Assignment
Report every line from the following entries that contains the string "tree".

Records supplied
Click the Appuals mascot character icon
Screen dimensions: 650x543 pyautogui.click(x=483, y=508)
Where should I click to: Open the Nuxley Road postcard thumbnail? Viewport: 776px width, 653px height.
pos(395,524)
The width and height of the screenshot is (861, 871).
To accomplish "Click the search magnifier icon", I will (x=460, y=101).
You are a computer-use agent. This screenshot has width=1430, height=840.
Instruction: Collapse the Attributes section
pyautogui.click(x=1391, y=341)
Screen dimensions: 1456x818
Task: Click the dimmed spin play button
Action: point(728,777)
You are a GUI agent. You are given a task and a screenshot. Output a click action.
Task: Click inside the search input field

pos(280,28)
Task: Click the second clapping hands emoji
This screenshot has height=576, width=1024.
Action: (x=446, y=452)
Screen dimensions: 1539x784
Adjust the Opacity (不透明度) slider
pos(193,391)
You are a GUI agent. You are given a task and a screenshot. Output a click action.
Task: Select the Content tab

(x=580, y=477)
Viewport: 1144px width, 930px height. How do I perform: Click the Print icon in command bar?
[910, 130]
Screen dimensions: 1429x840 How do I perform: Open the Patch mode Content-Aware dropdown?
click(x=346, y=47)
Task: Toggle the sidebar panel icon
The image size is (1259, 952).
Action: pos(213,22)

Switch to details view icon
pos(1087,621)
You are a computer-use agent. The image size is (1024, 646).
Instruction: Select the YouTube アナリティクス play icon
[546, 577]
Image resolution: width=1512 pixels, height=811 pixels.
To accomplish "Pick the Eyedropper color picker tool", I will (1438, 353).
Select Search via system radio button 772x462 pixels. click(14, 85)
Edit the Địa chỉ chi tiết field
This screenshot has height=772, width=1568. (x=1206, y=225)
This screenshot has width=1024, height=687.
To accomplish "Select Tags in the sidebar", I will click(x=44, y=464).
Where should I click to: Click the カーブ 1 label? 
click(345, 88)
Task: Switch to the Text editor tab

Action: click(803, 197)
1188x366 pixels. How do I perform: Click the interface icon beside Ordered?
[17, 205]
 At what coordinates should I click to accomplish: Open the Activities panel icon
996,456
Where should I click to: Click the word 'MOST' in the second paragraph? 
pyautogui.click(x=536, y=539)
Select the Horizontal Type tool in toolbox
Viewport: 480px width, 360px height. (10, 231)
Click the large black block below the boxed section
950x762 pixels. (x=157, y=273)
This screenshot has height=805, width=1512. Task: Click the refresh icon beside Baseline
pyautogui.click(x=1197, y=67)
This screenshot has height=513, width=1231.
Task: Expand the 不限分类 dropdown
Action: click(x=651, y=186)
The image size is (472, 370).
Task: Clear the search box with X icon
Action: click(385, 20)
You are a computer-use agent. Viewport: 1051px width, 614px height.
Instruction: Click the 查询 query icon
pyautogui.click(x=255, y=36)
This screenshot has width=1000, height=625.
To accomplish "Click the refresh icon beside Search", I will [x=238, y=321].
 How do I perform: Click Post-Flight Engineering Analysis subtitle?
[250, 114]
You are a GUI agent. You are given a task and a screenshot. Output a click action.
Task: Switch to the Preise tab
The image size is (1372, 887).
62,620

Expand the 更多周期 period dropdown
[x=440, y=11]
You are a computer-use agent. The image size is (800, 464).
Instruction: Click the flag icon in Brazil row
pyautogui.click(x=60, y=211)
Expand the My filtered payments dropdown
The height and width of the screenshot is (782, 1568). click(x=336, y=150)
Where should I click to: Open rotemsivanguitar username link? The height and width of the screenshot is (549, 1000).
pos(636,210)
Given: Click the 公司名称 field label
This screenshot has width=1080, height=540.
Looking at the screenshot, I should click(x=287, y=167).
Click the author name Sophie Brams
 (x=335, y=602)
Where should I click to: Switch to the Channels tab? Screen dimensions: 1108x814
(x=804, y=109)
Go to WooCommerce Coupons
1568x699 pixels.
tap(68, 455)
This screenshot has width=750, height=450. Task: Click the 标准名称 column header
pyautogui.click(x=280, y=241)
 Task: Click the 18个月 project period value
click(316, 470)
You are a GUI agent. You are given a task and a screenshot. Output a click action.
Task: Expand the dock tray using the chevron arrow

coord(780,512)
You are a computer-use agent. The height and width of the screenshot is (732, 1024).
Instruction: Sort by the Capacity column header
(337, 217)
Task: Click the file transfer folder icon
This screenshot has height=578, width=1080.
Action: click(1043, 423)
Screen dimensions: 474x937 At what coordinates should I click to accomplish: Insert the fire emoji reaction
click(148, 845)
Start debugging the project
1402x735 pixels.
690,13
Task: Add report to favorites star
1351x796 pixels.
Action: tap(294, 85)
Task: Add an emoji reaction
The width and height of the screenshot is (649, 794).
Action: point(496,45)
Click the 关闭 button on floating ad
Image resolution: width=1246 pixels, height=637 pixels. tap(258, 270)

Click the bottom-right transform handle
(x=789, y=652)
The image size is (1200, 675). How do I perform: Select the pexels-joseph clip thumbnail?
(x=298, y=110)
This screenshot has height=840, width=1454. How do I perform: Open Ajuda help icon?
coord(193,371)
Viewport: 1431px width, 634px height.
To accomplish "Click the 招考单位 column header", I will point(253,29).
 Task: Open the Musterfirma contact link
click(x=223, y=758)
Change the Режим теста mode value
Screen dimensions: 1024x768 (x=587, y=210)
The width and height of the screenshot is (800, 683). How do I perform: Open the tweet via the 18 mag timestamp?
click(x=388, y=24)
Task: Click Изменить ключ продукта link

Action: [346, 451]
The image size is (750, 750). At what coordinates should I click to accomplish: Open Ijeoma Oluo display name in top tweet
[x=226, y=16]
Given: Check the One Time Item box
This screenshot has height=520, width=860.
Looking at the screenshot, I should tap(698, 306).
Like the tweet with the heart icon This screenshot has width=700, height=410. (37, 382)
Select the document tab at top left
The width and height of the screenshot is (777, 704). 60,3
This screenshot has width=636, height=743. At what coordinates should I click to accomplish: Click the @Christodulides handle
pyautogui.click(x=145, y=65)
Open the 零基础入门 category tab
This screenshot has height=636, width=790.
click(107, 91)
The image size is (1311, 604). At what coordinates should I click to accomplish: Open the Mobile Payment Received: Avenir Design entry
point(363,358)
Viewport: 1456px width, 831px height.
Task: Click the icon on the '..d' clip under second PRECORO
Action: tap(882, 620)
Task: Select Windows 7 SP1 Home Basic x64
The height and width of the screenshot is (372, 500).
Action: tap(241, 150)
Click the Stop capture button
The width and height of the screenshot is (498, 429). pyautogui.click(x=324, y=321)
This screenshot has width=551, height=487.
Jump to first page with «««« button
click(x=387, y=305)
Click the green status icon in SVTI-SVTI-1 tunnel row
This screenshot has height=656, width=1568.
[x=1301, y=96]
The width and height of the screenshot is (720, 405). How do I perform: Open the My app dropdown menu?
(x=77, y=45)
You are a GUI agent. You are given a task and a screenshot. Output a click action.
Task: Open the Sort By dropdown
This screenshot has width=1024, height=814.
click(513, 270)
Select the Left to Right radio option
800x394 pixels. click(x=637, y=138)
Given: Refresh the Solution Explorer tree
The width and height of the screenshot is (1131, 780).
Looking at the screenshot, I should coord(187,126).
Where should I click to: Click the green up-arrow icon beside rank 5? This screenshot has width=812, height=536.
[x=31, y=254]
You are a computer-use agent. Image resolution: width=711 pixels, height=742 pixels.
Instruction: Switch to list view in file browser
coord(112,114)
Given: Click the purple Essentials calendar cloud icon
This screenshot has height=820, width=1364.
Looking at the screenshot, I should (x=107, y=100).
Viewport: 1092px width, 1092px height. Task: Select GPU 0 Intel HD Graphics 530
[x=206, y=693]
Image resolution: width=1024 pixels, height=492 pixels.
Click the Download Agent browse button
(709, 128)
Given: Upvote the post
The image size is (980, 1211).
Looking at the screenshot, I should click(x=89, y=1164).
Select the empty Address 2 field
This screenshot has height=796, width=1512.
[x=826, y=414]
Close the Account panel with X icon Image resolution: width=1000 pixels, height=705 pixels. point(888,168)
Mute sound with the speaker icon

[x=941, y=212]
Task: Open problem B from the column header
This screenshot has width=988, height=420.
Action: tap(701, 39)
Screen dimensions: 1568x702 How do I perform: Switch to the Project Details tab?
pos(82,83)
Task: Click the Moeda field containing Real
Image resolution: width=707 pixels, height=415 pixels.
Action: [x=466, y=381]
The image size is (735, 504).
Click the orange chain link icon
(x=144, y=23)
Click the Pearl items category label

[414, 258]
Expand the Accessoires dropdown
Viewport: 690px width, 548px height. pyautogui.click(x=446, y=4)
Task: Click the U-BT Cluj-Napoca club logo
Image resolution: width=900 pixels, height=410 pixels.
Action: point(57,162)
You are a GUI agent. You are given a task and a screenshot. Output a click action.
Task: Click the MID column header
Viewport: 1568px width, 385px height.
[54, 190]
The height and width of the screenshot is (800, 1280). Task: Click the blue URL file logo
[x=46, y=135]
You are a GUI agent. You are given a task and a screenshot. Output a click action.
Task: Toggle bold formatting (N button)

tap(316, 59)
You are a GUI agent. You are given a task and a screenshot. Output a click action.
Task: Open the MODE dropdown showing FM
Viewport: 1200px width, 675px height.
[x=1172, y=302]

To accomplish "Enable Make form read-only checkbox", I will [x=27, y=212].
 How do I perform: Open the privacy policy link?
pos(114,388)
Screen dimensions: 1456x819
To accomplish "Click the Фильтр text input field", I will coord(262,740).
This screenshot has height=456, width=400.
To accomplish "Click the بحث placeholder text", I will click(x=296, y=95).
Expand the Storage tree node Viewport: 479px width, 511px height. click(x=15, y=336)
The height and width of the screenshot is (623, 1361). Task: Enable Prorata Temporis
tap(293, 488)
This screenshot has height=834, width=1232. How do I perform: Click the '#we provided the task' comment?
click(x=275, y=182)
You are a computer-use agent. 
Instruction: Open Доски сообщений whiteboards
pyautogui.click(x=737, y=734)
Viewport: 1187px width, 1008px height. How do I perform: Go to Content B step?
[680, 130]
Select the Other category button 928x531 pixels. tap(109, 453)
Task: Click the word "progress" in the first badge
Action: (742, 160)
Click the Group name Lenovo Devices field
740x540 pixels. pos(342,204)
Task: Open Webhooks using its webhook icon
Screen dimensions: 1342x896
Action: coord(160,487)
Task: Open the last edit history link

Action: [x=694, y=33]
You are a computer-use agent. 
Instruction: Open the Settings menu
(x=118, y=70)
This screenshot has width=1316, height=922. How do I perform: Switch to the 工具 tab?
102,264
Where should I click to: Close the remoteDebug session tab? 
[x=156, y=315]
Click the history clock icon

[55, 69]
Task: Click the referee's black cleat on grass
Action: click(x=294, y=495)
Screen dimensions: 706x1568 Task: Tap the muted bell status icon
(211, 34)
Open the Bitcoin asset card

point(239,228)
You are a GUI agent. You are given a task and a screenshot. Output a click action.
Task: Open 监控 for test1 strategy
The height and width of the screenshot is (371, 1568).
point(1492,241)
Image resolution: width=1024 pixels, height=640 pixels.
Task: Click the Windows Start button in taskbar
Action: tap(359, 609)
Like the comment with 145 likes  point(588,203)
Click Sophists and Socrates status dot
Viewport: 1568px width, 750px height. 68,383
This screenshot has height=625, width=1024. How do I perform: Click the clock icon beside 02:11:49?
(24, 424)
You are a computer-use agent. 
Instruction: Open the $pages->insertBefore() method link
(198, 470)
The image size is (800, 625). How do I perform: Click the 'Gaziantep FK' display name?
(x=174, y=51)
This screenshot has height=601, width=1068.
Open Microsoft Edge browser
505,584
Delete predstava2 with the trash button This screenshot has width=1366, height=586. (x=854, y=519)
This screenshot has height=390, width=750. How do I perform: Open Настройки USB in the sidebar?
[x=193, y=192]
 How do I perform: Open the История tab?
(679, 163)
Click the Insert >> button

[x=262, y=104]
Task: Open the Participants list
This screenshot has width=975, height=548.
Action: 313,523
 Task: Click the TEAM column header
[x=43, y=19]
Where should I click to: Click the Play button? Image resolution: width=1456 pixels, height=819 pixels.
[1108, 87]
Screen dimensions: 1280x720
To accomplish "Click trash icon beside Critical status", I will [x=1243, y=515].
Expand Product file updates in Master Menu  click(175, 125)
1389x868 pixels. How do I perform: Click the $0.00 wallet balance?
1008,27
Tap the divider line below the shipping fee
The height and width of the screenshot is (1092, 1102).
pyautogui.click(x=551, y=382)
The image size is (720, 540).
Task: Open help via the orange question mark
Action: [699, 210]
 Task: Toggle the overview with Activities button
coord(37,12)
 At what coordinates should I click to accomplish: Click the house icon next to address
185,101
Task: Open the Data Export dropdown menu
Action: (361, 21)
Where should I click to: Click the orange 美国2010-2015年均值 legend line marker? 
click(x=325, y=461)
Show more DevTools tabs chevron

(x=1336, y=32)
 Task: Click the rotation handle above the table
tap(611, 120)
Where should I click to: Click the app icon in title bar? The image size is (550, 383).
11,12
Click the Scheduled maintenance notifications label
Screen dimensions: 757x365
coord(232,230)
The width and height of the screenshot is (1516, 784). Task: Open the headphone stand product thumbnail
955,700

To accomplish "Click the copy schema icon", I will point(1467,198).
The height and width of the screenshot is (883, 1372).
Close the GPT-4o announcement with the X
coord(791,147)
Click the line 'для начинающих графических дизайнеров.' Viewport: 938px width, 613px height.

Result
Given: Refresh the Solution Explorer tree
Expand the Storage tree node Viewport: 479px width, 511px height. click(x=15, y=336)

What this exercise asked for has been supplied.